---- TASK INPUTS

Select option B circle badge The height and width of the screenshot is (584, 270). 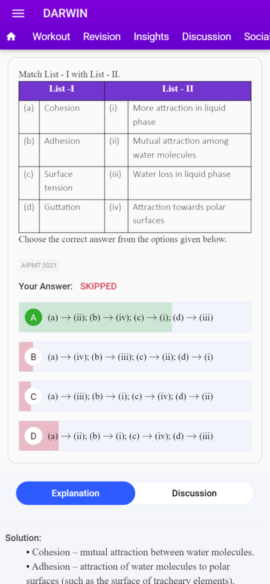(x=34, y=357)
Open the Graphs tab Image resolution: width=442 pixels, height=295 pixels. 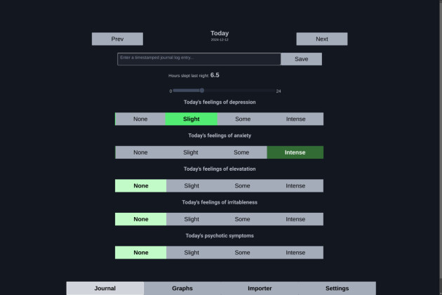click(x=182, y=288)
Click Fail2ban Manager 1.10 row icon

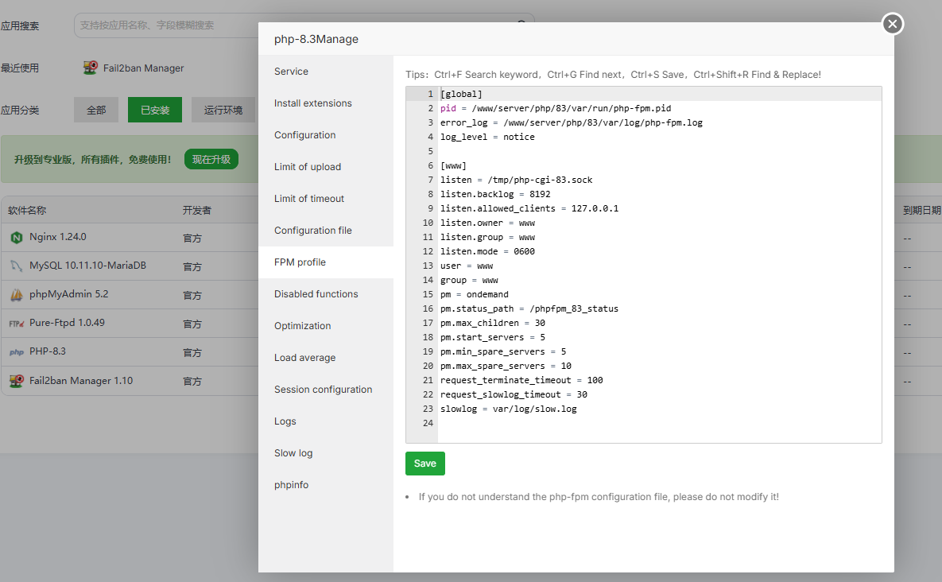pos(17,381)
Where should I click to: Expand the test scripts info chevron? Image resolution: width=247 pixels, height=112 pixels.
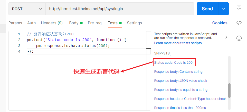pos(226,37)
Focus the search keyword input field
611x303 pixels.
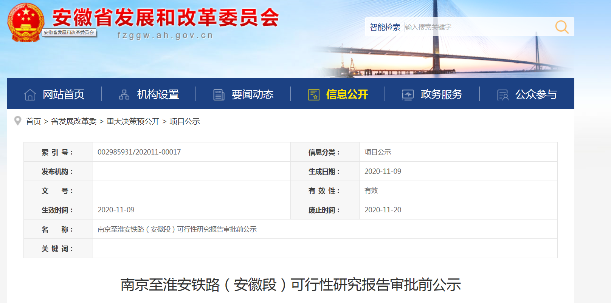point(476,27)
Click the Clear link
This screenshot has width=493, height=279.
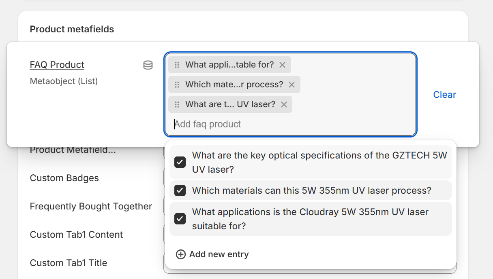(x=444, y=95)
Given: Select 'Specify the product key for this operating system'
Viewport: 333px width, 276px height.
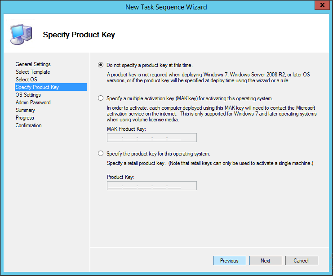Looking at the screenshot, I should click(101, 153).
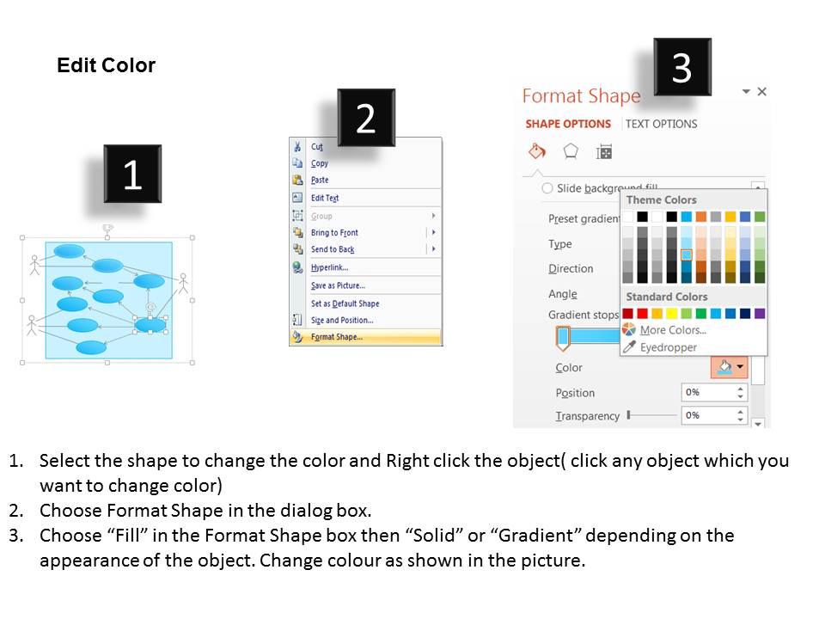Click the Paste clipboard icon
The width and height of the screenshot is (825, 619).
297,180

--------

**AIM OF THE EXERCISE:** Of the entries above, print exactly those lines that run from the one containing "Click the Clear link" through the last line, excluding any pictures.

**SOLVED PROBLEM:**
Click the Clear link
This screenshot has width=493, height=279.
(x=444, y=95)
Given: Select 'Specify the product key for this operating system'
Viewport: 333px width, 276px height.
Looking at the screenshot, I should click(101, 153).
Click the Paste clipboard icon
The width and height of the screenshot is (825, 619).
297,180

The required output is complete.